Recorded information Block Start
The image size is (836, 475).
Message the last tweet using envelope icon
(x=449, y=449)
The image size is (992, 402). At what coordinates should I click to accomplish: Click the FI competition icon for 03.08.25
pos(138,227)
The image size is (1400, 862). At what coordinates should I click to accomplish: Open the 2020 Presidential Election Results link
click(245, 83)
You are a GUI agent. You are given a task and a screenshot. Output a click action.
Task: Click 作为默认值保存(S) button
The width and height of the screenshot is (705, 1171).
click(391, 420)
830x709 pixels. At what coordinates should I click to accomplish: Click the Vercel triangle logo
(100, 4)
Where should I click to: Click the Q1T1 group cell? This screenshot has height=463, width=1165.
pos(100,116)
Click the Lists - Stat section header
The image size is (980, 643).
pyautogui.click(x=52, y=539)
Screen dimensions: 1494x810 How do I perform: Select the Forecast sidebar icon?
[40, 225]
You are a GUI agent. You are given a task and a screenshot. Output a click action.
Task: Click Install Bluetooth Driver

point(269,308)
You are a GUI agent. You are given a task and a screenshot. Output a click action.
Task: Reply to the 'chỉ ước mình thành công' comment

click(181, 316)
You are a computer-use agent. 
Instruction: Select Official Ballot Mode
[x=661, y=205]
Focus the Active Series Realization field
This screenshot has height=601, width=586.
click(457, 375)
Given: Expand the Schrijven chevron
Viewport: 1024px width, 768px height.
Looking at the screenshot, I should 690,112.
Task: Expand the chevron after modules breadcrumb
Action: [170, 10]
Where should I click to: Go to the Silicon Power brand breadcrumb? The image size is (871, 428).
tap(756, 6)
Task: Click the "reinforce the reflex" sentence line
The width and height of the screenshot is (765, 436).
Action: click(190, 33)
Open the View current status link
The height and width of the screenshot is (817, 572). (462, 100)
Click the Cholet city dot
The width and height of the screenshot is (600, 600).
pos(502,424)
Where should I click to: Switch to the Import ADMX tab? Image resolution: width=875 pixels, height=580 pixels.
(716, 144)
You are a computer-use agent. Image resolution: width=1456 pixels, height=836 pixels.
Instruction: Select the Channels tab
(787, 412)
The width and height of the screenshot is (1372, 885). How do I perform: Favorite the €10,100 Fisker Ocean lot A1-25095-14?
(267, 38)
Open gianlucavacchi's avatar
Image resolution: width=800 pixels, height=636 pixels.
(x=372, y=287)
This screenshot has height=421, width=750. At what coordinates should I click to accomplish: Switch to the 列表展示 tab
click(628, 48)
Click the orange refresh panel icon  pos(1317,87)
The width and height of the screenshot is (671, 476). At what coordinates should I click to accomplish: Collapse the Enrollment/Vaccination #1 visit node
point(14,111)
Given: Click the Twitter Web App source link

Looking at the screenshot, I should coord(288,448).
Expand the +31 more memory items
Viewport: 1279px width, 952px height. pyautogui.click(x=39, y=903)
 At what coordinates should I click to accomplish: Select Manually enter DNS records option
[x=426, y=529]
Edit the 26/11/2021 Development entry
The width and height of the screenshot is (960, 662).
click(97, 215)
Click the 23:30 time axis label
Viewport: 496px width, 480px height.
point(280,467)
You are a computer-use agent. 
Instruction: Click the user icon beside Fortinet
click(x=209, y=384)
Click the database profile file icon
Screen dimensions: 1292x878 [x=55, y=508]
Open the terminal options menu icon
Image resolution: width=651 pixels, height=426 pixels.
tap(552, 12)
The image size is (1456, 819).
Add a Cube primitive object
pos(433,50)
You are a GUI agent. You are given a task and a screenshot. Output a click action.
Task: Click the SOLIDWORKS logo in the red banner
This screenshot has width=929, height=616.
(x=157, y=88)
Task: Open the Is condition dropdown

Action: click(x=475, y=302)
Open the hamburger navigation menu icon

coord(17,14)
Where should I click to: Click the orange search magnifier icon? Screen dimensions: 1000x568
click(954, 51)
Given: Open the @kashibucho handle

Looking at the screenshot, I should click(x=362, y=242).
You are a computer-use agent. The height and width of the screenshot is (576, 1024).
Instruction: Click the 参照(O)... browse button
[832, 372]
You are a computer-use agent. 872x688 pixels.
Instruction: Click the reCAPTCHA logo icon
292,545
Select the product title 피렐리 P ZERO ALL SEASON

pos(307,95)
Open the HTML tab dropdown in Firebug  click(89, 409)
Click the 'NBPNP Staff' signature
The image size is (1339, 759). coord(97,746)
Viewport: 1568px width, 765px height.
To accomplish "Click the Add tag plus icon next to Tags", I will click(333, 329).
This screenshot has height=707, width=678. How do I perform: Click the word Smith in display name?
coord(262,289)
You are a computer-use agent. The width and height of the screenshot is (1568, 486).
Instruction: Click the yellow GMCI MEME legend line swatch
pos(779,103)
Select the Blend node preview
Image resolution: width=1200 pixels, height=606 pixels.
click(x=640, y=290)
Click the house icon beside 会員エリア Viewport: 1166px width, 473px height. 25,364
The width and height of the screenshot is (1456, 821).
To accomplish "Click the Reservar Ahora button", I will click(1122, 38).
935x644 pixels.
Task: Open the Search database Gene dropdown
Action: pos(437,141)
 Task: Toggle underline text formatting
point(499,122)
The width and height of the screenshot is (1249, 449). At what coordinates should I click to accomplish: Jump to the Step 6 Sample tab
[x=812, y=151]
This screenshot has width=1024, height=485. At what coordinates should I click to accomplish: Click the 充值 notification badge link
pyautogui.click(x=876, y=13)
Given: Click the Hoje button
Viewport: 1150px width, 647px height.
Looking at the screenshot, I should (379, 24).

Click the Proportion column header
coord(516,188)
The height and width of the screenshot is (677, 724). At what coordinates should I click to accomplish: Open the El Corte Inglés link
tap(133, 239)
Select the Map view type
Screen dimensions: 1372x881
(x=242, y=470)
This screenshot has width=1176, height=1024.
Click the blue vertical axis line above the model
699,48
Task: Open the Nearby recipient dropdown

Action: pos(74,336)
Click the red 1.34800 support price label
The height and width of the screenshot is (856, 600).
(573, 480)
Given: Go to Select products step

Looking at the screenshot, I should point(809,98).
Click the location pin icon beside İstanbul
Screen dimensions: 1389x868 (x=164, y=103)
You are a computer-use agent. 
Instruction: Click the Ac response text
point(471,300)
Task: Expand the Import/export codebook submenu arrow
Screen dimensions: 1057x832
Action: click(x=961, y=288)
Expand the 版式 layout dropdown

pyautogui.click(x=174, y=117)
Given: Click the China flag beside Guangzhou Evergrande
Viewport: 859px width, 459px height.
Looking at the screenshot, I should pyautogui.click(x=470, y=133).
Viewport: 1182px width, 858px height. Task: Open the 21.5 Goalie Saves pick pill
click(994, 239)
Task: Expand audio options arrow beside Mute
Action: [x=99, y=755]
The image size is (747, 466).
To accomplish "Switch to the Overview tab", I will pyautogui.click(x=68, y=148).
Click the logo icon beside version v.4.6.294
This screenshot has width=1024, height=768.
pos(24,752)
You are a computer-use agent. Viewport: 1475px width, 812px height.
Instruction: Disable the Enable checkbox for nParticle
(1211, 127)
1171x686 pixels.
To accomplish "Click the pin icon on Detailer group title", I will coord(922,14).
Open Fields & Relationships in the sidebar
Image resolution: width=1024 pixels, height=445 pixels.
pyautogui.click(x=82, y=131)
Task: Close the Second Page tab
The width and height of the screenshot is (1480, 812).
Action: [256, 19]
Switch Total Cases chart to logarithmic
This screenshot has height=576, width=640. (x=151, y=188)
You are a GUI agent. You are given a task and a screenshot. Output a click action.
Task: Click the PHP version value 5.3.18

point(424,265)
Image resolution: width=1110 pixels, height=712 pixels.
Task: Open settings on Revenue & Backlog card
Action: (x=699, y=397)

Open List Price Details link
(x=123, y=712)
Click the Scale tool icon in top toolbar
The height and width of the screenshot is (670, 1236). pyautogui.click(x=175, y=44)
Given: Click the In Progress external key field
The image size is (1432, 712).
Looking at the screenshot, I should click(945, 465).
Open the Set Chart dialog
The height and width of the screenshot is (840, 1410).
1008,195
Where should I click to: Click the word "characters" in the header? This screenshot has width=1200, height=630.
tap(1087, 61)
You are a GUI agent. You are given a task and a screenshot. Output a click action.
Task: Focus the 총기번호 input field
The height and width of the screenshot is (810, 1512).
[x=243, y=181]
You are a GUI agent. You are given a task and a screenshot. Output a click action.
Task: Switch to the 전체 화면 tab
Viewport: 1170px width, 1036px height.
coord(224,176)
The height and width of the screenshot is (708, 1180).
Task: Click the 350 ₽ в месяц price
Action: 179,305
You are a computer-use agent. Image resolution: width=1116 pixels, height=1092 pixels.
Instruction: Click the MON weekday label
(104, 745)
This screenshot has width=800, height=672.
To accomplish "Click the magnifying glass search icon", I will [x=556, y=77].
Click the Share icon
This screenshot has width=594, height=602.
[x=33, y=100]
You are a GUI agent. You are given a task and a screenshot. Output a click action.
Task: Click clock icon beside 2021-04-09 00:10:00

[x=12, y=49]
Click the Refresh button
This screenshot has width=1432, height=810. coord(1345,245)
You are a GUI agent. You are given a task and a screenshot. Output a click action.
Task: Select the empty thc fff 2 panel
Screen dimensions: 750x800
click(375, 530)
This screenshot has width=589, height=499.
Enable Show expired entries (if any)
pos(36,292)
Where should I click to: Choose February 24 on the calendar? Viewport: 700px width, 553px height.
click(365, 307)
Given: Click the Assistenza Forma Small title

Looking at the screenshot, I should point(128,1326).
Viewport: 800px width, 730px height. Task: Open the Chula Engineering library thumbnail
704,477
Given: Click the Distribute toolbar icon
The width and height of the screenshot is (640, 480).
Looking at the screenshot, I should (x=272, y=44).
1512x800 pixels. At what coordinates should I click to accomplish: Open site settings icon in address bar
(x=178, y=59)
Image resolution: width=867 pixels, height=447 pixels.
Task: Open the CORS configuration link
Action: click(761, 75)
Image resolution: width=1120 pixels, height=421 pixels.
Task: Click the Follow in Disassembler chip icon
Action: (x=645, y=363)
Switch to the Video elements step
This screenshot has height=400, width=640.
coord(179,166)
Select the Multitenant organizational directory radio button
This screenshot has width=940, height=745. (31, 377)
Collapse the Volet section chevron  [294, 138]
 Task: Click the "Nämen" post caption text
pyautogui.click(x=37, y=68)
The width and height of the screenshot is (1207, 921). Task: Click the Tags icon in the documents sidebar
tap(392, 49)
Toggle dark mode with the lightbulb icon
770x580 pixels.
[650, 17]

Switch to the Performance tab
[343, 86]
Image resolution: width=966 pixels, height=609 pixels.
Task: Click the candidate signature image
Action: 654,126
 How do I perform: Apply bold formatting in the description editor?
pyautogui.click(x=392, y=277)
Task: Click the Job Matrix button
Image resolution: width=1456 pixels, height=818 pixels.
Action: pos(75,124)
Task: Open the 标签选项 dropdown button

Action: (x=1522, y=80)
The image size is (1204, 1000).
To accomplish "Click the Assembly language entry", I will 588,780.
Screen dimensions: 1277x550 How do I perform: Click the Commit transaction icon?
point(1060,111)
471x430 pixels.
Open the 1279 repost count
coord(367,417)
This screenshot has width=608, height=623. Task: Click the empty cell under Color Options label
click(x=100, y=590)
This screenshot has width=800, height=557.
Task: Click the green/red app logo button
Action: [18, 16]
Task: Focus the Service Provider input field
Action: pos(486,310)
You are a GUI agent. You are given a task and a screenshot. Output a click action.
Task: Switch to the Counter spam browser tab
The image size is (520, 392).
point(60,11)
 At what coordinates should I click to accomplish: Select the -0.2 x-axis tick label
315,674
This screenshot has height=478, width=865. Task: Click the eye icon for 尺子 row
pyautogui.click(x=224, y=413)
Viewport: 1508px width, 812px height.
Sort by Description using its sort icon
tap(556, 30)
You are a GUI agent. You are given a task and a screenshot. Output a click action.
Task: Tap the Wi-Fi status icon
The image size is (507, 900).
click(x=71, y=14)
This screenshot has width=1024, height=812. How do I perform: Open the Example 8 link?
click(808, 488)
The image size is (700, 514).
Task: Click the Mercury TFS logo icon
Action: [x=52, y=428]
Recorded information Block End
| Task prompt |
Copy the records above exactly, beginning at the line that contains "The image size is (747, 466)." and stopping after the line that contains "Task: Close the Second Page tab".

| Answer below |
The image size is (747, 466).
To accomplish "Switch to the Overview tab", I will pyautogui.click(x=68, y=148).
Click the logo icon beside version v.4.6.294
This screenshot has width=1024, height=768.
pos(24,752)
You are a computer-use agent. Viewport: 1475px width, 812px height.
Instruction: Disable the Enable checkbox for nParticle
(1211, 127)
1171x686 pixels.
To accomplish "Click the pin icon on Detailer group title", I will coord(922,14).
Open Fields & Relationships in the sidebar
Image resolution: width=1024 pixels, height=445 pixels.
pyautogui.click(x=82, y=131)
Task: Close the Second Page tab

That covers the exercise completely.